_Listed records:_
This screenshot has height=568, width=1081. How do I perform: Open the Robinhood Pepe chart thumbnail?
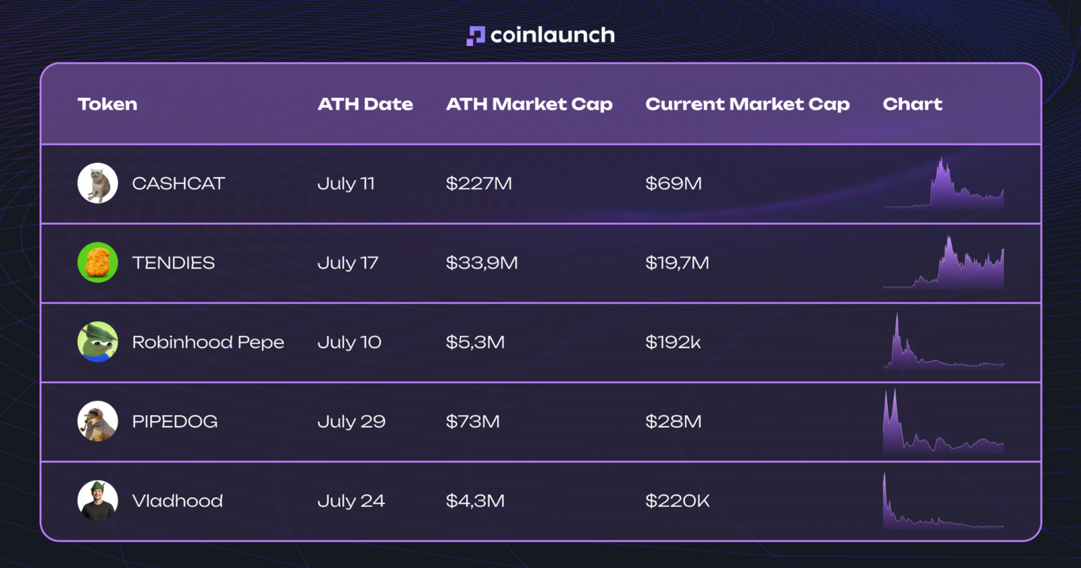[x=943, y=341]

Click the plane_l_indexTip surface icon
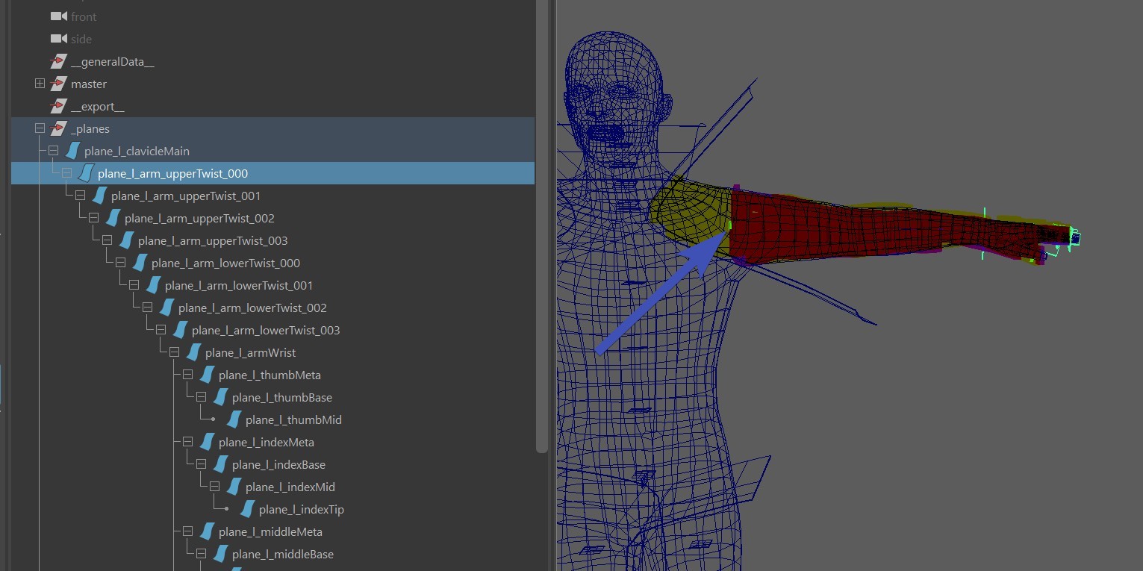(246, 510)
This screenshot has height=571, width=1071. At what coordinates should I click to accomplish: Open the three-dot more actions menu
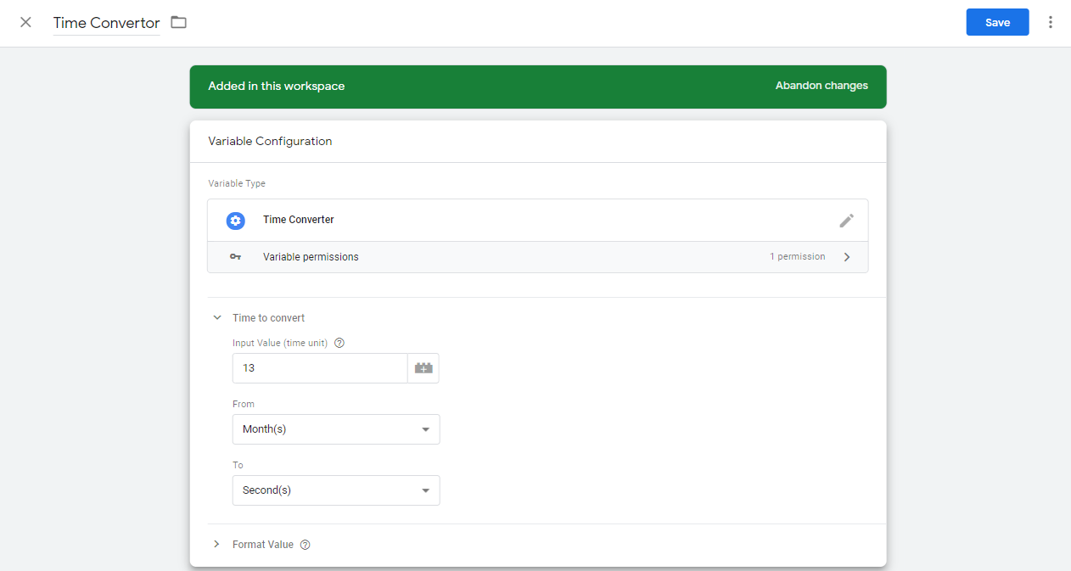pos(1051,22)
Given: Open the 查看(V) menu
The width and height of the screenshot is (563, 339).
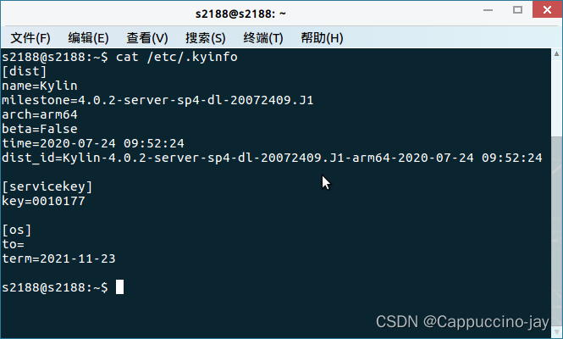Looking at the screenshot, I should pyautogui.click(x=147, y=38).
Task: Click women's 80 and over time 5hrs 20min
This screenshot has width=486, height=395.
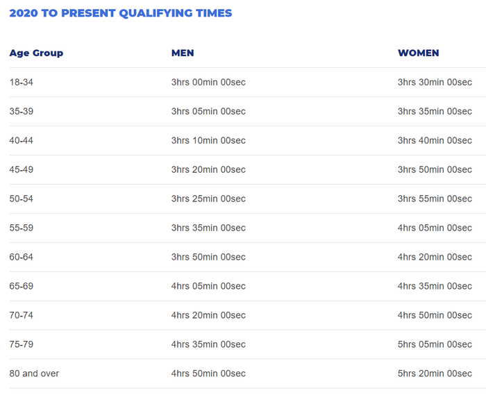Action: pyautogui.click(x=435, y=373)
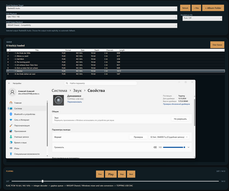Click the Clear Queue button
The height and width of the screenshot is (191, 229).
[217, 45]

_Activity:_
The material must be returned exactly, with its pictures omitted.

_Written answer:_
This screenshot has height=568, width=1081. How do I perform: Open the Robinhood Pepe chart thumbnail?
[x=943, y=341]

Click the plane_l_indexTip surface icon
(246, 510)
This screenshot has height=571, width=1071. At what coordinates should I click to accomplish: Open the three-dot more actions menu
pos(1051,22)
Given: Open the 查看(V) menu
The width and height of the screenshot is (563, 339).
Looking at the screenshot, I should pyautogui.click(x=147, y=38).
Task: Click women's 80 and over time 5hrs 20min
This screenshot has width=486, height=395.
Action: pyautogui.click(x=435, y=373)
Click the Clear Queue button
The height and width of the screenshot is (191, 229).
[217, 45]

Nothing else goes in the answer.